Pounding foreigners, for the American public's entertainment, is not going to magically change the collapsing state of the United States' economic and military decline.

 

Trump's Tariffs War might have been a great thing — in retreating from the destructive financialization that has long looted this nation — had it also plotted a workable course to realistically reshaping the United States' debt-dependent, preponderantly un-productive economic order.

 

 

Carelessness characterizes Trump's doings

 

Yesterday, Paul Craig Roberts captured Trump's reckless impulsivity — here in excerpts:

 

 

Trump should have held his horses and let DOGE provide more and more detailed evidence of the US budget used to promote ideological agendas and enrichment of insiders and favored people and groups.

 

With accumulated evidence, Trump should have addressed on national television the House and Senate and presented the evidence that Democrats and Democrat-sponsored NGOs created fake entities to which grants were given by USAID, National Endowment for Democracy and other federal budgetary entities.

 

This would have given Trump the high ground.

 

Instead, his piecemeal attacks have given the high ground to the “victims” of his budget cuts.

 

If Trump had proceeded in a thoughtful organized way, the corrupt Democrat judges, not Trump, would be on the defensive.

 

Trump’s position on tariffs is [also] problematical for many reasons.

 

[T]he way to success is for Trump to sit down with the offenders and explain that the situation is not working for us.

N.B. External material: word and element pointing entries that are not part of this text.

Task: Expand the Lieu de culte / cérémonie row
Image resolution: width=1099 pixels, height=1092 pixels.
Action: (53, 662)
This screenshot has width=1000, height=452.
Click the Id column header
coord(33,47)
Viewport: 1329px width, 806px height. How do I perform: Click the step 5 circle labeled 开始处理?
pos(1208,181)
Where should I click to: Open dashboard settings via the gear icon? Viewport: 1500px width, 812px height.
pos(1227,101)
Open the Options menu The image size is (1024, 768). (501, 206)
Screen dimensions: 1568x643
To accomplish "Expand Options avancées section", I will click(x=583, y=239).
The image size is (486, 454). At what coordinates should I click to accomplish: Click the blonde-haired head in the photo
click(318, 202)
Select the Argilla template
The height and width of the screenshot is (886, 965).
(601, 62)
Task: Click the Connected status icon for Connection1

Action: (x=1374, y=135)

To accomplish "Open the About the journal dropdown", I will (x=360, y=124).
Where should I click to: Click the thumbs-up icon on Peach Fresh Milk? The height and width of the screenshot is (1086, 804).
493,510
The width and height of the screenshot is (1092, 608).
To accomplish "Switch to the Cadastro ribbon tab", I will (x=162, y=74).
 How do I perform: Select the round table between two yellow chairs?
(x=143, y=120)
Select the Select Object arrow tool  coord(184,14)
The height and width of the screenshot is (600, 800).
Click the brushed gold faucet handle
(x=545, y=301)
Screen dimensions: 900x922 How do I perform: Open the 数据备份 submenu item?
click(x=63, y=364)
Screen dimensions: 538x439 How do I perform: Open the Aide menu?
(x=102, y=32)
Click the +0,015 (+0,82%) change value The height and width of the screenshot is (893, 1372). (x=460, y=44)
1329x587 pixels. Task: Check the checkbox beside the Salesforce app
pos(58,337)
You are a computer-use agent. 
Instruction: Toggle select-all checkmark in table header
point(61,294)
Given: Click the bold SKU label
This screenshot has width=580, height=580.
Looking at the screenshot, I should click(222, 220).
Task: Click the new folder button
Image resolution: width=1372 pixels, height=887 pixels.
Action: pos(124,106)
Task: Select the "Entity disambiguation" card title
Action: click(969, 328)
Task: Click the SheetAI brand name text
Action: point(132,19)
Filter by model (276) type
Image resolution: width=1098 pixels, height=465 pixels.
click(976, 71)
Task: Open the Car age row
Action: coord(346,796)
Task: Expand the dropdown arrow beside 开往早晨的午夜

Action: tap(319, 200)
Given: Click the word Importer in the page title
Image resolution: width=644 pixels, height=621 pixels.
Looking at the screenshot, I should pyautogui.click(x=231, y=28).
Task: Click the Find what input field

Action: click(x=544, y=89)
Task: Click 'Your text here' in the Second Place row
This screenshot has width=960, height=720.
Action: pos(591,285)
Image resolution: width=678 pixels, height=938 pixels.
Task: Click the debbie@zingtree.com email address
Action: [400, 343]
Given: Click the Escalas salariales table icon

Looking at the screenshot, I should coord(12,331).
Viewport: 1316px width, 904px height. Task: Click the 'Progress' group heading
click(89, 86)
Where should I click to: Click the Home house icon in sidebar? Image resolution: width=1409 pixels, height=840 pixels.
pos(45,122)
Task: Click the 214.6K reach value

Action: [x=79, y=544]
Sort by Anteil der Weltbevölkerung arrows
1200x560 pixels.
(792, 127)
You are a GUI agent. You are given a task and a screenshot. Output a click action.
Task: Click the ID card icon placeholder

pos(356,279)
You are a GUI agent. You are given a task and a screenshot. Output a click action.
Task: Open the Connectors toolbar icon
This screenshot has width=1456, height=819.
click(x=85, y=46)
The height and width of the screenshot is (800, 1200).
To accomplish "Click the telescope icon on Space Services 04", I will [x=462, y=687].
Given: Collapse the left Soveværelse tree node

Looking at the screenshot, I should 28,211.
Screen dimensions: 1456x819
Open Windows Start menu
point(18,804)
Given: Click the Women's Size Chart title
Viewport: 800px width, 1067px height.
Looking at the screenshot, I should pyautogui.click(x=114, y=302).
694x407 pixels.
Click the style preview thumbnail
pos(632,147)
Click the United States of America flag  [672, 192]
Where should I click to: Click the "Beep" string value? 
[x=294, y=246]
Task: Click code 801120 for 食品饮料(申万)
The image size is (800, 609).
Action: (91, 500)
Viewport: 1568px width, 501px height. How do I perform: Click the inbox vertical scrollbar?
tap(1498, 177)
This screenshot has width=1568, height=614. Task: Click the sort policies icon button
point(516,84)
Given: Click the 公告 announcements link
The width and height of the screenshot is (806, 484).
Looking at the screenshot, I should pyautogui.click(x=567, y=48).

How do they propose to rectify the inequality?

 

This would have given Trump the upper hand.

 

Instead, he is portrayed as issuing threats not only to China but also to American allies.

 

Retaliation has become the game, and this itself raises another serious consideration.

 

With Wall Street predicting a recession caused by Trump’s tariffs, not by the tariffs of other countries, the Federal Reserve has cover to cause the predicted recession, and thereby, to restore Democrat majorities in the House and Senate in the midterm elections and terminate Trump’s renewal of America.

 

The first time the American people tried to put Trump into the presidency, the chosen one did not know what he was doing and appointed his enemies to his government.

 

The second time, his election was stolen.

 

The third time he behaves instinctively without thought and design and undermines his opportunity to succeed.

 

Can a lost country really be renewed?

 

Perhaps, but not by a haphazard approach to the task.

 

© 2025 Paul Craig Roberts, Trump:  An Assessment after the First Quarter, paulcraigroberts.org (07 April 2025)

 

 

The moral? — US leadership has settled upon a destructive spectrum . . .

 

. . . that narrowly courses from dementia — in the Deep State's puppeted Joe Biden — to recklessly narcissistic impulsivity in his successor, Trump.

 

'Destructively pillaging lunacy' describes American leadership.

 

Ain't no Phoenix going to spring from that swampy fecal pile.

 

It would be a pity, if all of this had not been blatantly evident for at least a generation. National stupidity, arguably, eventually gets what it deserves.